DATASET
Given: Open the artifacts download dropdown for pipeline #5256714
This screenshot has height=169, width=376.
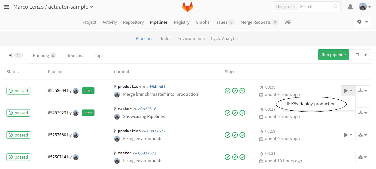Looking at the screenshot, I should coord(363,157).
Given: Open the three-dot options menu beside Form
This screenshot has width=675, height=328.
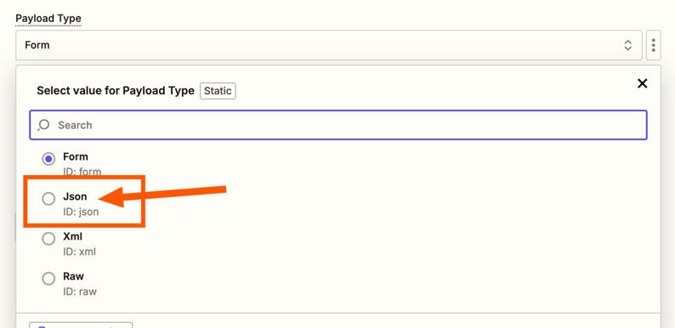Looking at the screenshot, I should pos(653,45).
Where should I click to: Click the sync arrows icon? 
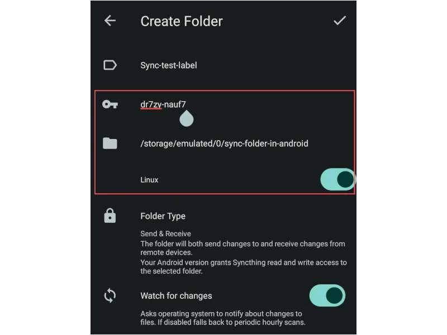tap(110, 295)

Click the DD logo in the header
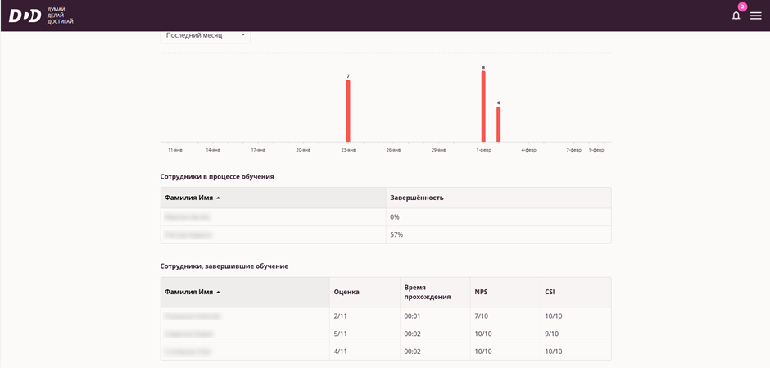tap(25, 16)
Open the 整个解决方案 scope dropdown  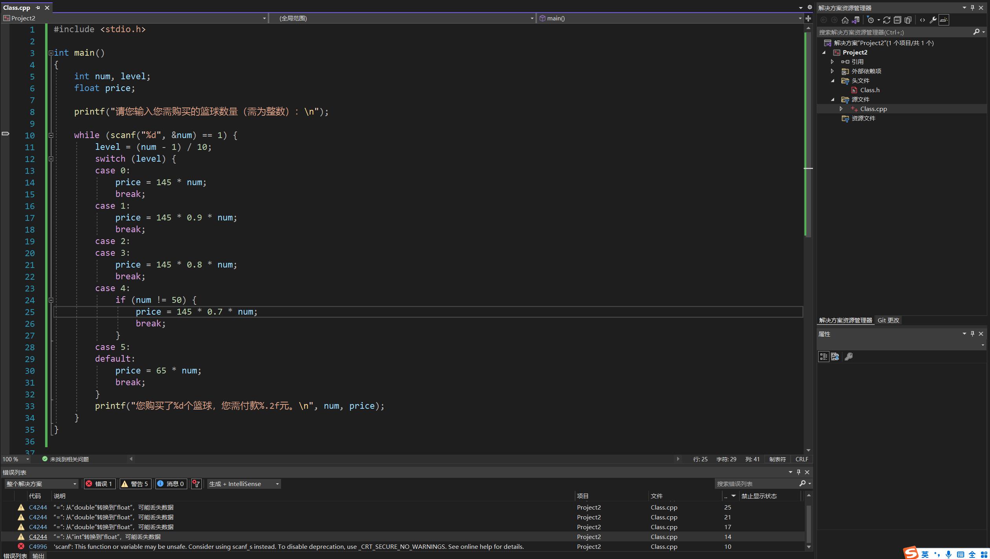(x=41, y=484)
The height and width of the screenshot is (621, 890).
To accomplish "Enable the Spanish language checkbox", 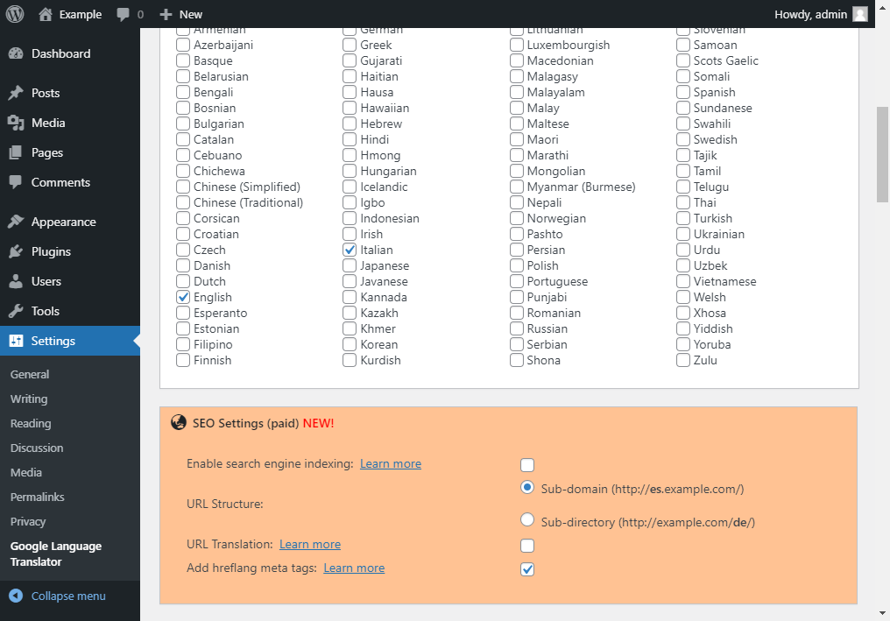I will (x=683, y=92).
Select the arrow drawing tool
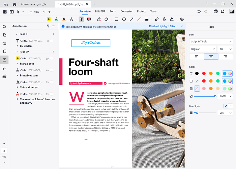This screenshot has width=236, height=169. point(131,19)
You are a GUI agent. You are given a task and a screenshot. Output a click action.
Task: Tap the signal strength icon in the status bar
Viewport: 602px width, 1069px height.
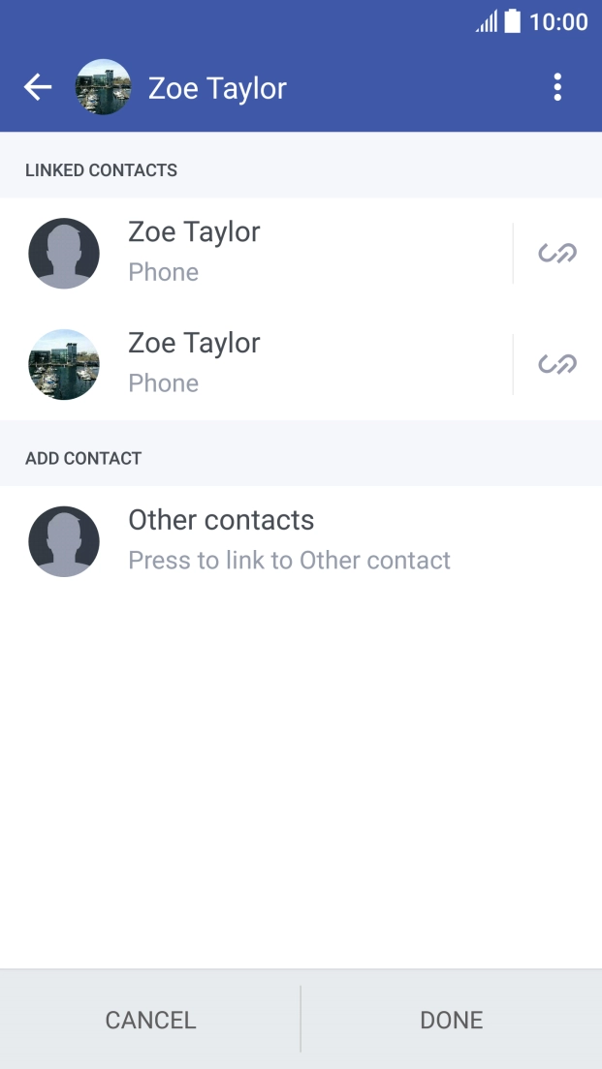click(x=487, y=21)
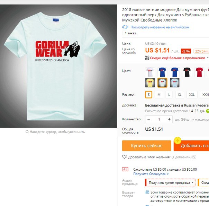
Task: Select size S option
Action: 149,95
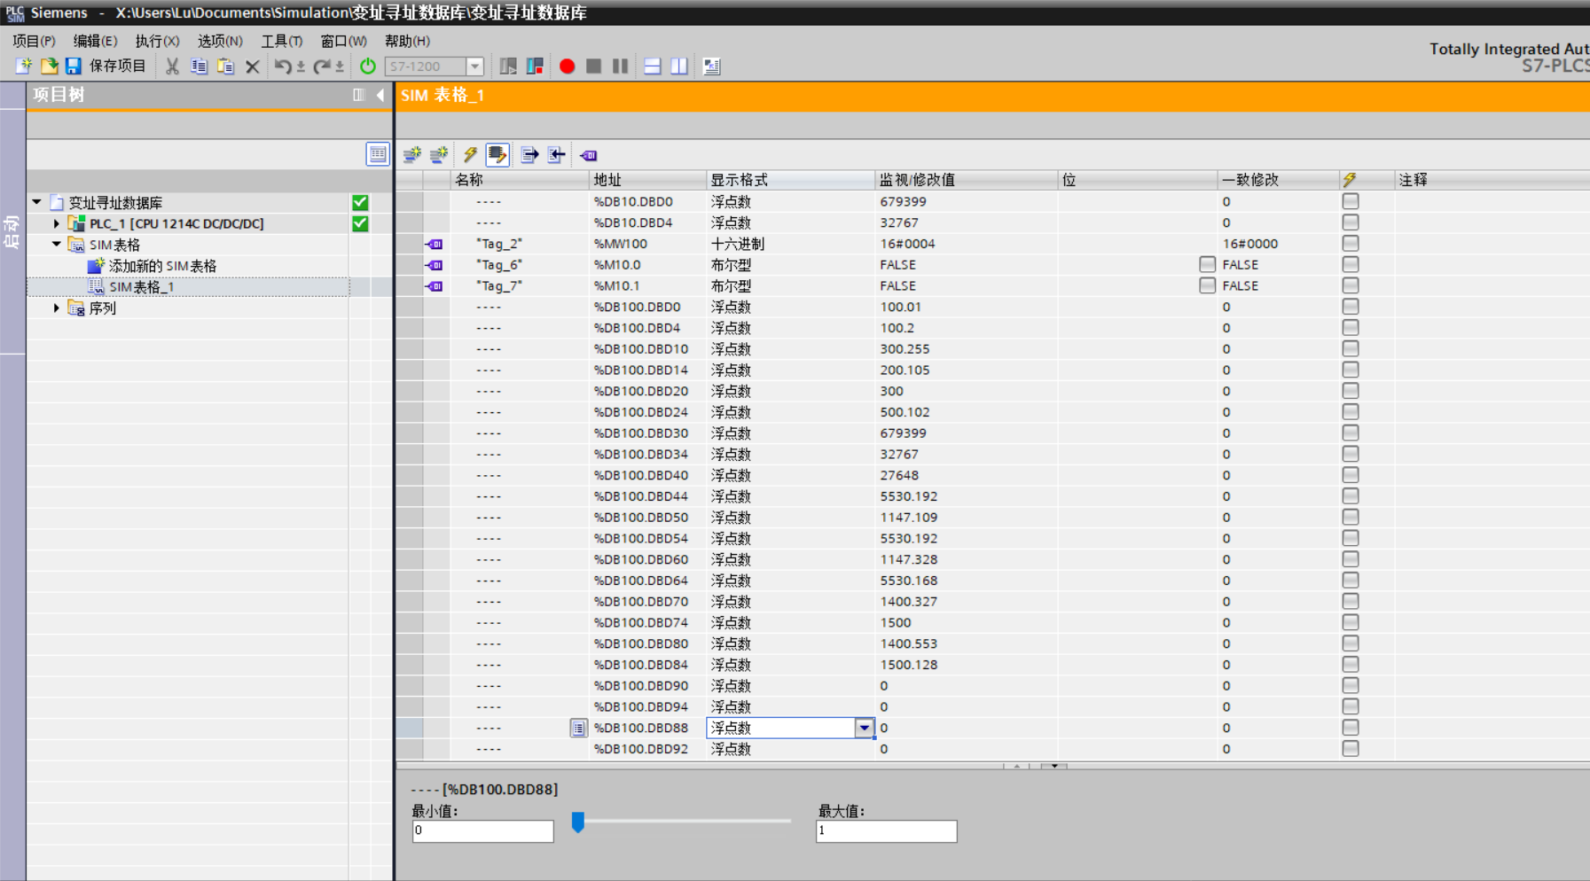
Task: Open the display format dropdown for %DB100.DBD88
Action: pos(864,728)
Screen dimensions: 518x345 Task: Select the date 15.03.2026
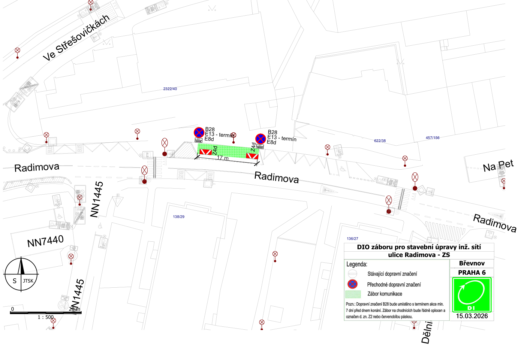(472, 316)
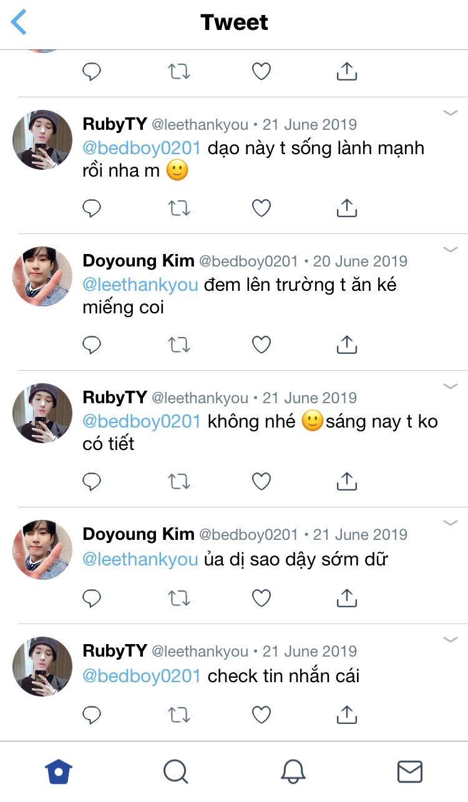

WHAT IS ASKED
Reproduce the data above word for word, starting at its first line and ending with the line that contains "Looking at the screenshot, I should pos(653,45).". Leave the pictures out of your answer.

SOLUTION TO THE PROBLEM
Given: Open the artifacts download dropdown for pipeline #5256714
This screenshot has height=169, width=376.
Looking at the screenshot, I should coord(363,157).
Given: Open the three-dot options menu beside Form
This screenshot has width=675, height=328.
Looking at the screenshot, I should pos(653,45).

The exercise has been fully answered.